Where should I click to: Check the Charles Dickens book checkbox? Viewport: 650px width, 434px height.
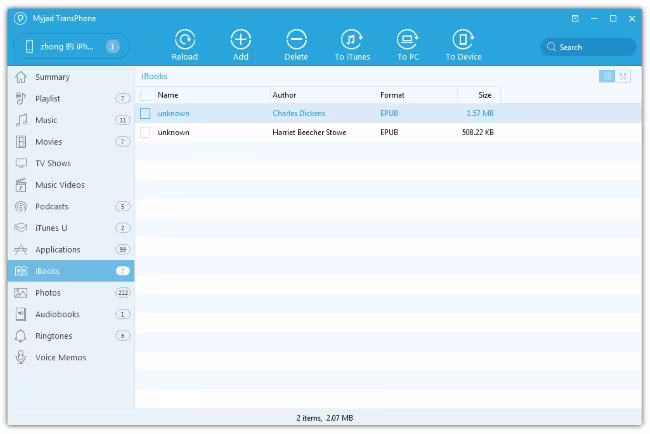pos(145,113)
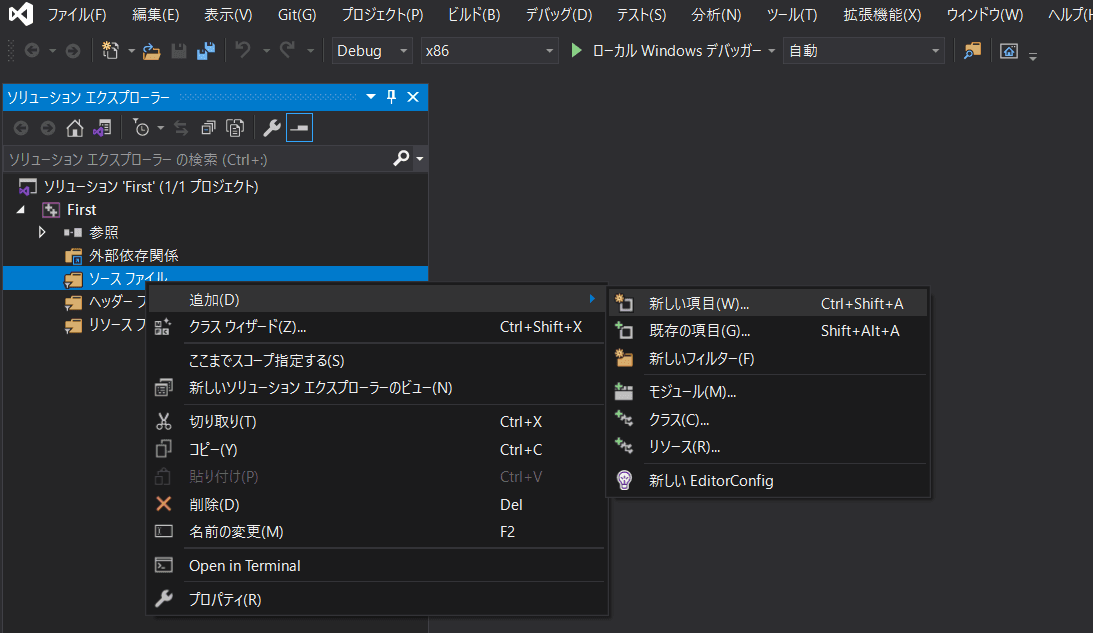Click the Save All toolbar icon
Viewport: 1093px width, 633px height.
206,51
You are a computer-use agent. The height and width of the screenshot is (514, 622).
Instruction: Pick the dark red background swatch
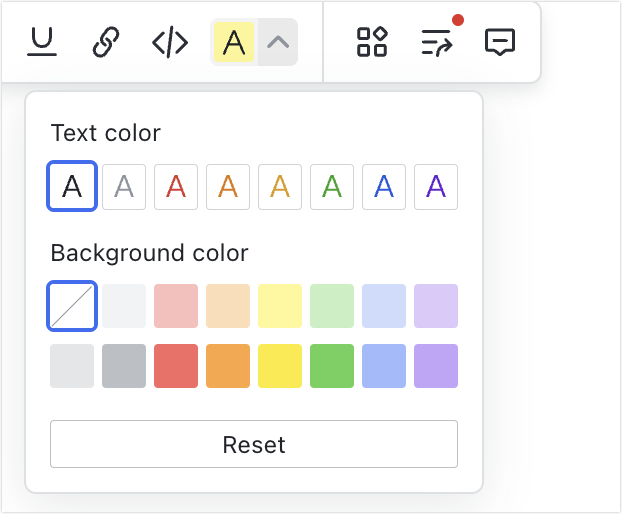click(176, 366)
----------------
TASK ITEM → Return the listing above in an exact copy that leaves out the images.

RESULT FOR THIS TASK →
Where should I click to: Check the Charles Dickens book checkbox? Viewport: 650px width, 434px height.
pos(145,113)
Click the Save All toolbar icon
Viewport: 1093px width, 633px height.
206,51
You are a computer-use agent. The height and width of the screenshot is (514, 622).
Instruction: Pick the dark red background swatch
click(176, 366)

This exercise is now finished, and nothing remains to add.